**Data for the task**
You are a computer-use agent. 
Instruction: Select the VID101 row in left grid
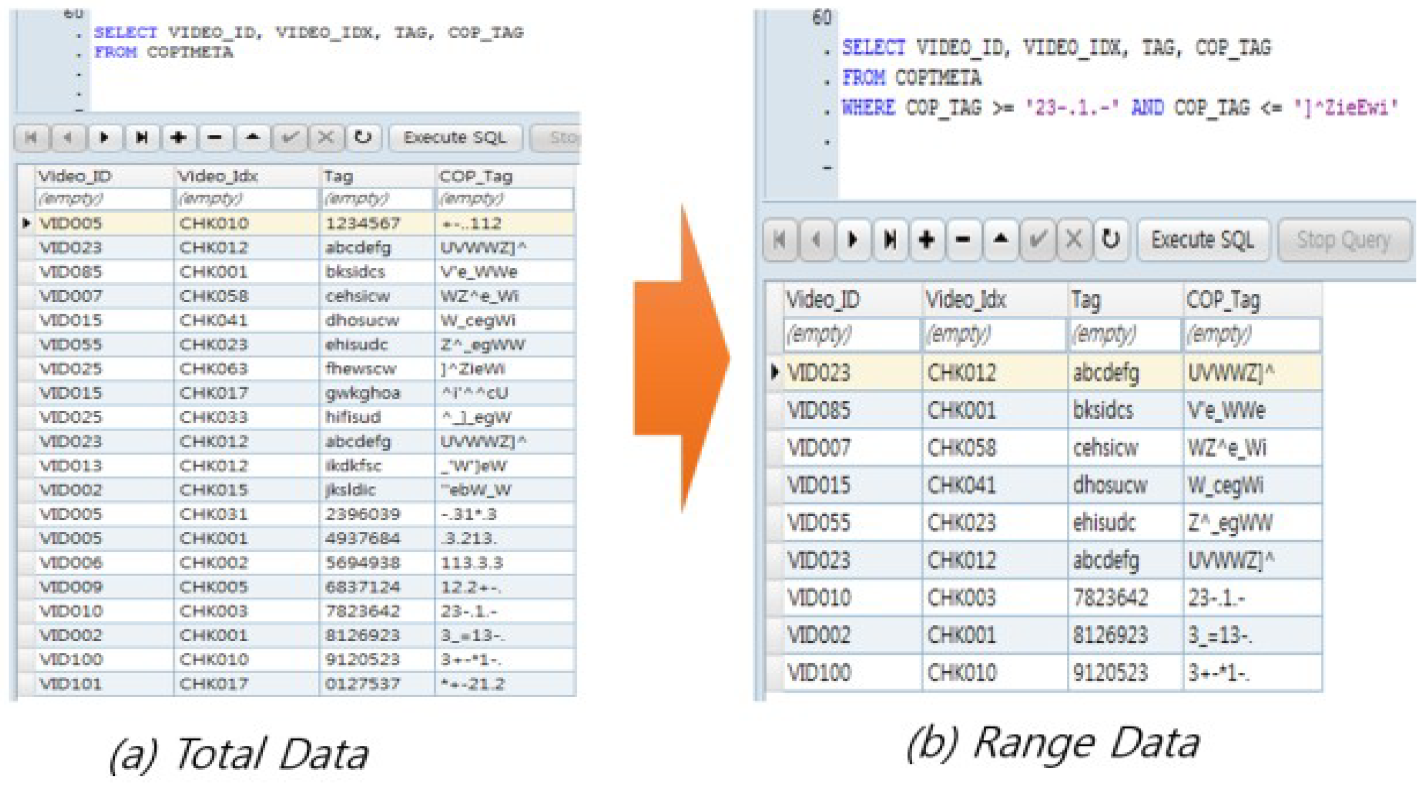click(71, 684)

==

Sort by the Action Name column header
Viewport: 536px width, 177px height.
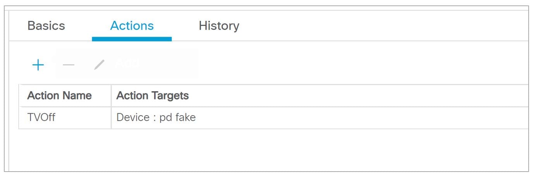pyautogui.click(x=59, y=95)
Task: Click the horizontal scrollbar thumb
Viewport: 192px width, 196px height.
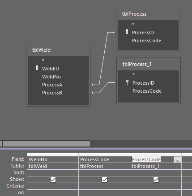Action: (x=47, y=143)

==

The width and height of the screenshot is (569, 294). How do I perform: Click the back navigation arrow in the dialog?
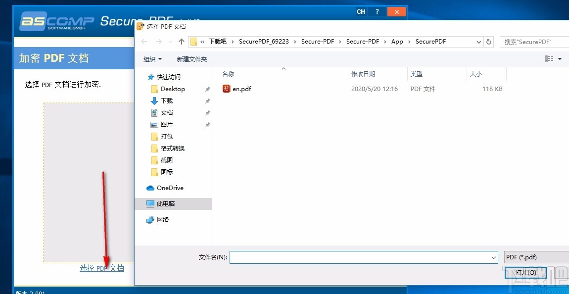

**The task**
Rewrite the items starting with the line that contains "Sort by the Action Name column header" and going on through the line that contains "Action: (x=47, y=143)", swapping "Viewport" for "Display" and changing nothing else. Leave the pictures out.

**Solution below**
Sort by the Action Name column header
Display: 536px width, 177px height.
pyautogui.click(x=59, y=95)
Task: Click the horizontal scrollbar thumb
Display: 192px width, 196px height.
Action: (x=47, y=143)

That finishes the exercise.